[WHAT YOU ARE ASKED TO DO]: Word for word, print every entry below.

[PROVIDED INFORMATION]:
···

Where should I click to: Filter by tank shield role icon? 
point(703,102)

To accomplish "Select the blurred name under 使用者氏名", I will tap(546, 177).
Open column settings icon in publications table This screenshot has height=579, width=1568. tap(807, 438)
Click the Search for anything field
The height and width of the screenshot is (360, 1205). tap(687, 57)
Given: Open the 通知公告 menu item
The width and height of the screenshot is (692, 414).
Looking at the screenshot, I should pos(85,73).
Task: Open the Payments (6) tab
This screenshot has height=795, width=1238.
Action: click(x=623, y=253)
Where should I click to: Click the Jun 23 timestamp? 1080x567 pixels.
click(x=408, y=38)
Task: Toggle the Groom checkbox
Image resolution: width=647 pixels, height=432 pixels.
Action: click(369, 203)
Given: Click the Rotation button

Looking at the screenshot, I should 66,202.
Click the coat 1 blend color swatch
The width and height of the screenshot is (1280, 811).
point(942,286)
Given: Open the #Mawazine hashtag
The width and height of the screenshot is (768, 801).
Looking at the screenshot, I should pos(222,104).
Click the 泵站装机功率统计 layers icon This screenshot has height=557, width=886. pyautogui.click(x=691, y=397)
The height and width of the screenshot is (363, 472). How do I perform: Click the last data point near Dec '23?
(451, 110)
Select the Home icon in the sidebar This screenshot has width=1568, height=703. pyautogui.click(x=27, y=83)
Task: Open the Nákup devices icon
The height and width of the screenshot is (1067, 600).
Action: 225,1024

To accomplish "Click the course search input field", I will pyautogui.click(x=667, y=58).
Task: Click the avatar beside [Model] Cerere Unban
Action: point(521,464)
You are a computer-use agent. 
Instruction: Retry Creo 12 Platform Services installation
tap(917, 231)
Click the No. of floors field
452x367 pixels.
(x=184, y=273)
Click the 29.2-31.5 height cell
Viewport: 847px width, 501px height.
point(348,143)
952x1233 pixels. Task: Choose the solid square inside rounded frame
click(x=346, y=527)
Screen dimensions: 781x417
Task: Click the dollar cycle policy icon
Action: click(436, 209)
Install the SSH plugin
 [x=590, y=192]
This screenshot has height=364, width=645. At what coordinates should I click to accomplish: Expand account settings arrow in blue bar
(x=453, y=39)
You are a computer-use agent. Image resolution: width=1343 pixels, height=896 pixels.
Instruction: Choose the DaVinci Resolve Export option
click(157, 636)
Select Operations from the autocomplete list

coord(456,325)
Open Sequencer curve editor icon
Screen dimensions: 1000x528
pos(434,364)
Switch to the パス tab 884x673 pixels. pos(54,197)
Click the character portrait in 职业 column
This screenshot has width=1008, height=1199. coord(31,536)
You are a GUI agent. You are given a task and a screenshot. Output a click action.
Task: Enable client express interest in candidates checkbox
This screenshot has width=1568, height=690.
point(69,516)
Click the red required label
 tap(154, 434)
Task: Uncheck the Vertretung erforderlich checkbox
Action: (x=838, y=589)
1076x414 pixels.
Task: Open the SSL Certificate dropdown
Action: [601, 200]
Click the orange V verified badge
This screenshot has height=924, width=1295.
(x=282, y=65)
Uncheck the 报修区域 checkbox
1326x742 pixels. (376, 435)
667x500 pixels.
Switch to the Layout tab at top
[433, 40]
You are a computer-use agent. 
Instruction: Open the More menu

···

[ANSWER SPACE]:
Where should I click to: Filter by tank shield role icon? 
point(703,102)

To accomplish "Select the blurred name under 使用者氏名", I will tap(546, 177).
Open column settings icon in publications table This screenshot has height=579, width=1568. tap(807, 438)
Click the Search for anything field
The height and width of the screenshot is (360, 1205). tap(687, 57)
Given: Open the 通知公告 menu item
The width and height of the screenshot is (692, 414).
Looking at the screenshot, I should pos(85,73).
Task: Open the Payments (6) tab
This screenshot has height=795, width=1238.
Action: click(x=623, y=253)
Where should I click to: Click the Jun 23 timestamp? 1080x567 pixels.
click(x=408, y=38)
Task: Toggle the Groom checkbox
Image resolution: width=647 pixels, height=432 pixels.
Action: click(369, 203)
Given: Click the Rotation button

Looking at the screenshot, I should 66,202.
Click the coat 1 blend color swatch
The width and height of the screenshot is (1280, 811).
point(942,286)
Given: Open the #Mawazine hashtag
The width and height of the screenshot is (768, 801).
Looking at the screenshot, I should pos(222,104).
Click the 泵站装机功率统计 layers icon This screenshot has height=557, width=886. pyautogui.click(x=691, y=397)
The height and width of the screenshot is (363, 472). How do I perform: Click the last data point near Dec '23?
(451, 110)
Select the Home icon in the sidebar This screenshot has width=1568, height=703. pyautogui.click(x=27, y=83)
Task: Open the Nákup devices icon
The height and width of the screenshot is (1067, 600).
Action: 225,1024

To accomplish "Click the course search input field", I will pyautogui.click(x=667, y=58).
Task: Click the avatar beside [Model] Cerere Unban
Action: point(521,464)
You are a computer-use agent. 
Instruction: Retry Creo 12 Platform Services installation
tap(917, 231)
Click the No. of floors field
452x367 pixels.
(x=184, y=273)
Click the 29.2-31.5 height cell
Viewport: 847px width, 501px height.
point(348,143)
952x1233 pixels. Task: Choose the solid square inside rounded frame
click(x=346, y=527)
Screen dimensions: 781x417
Task: Click the dollar cycle policy icon
Action: click(436, 209)
Install the SSH plugin
 [x=590, y=192]
This screenshot has height=364, width=645. At what coordinates should I click to accomplish: Expand account settings arrow in blue bar
(x=453, y=39)
You are a computer-use agent. Image resolution: width=1343 pixels, height=896 pixels.
Instruction: Choose the DaVinci Resolve Export option
click(157, 636)
Select Operations from the autocomplete list

coord(456,325)
Open Sequencer curve editor icon
Screen dimensions: 1000x528
pos(434,364)
Switch to the パス tab 884x673 pixels. pos(54,197)
Click the character portrait in 职业 column
This screenshot has width=1008, height=1199. coord(31,536)
You are a GUI agent. You are given a task and a screenshot. Output a click action.
Task: Enable client express interest in candidates checkbox
This screenshot has width=1568, height=690.
point(69,516)
Click the red required label
 tap(154, 434)
Task: Uncheck the Vertretung erforderlich checkbox
Action: (x=838, y=589)
1076x414 pixels.
Task: Open the SSL Certificate dropdown
Action: [601, 200]
Click the orange V verified badge
This screenshot has height=924, width=1295.
(x=282, y=65)
Uncheck the 报修区域 checkbox
1326x742 pixels. (376, 435)
667x500 pixels.
Switch to the Layout tab at top
[433, 40]
You are a computer-use agent. 
Instruction: Open the More menu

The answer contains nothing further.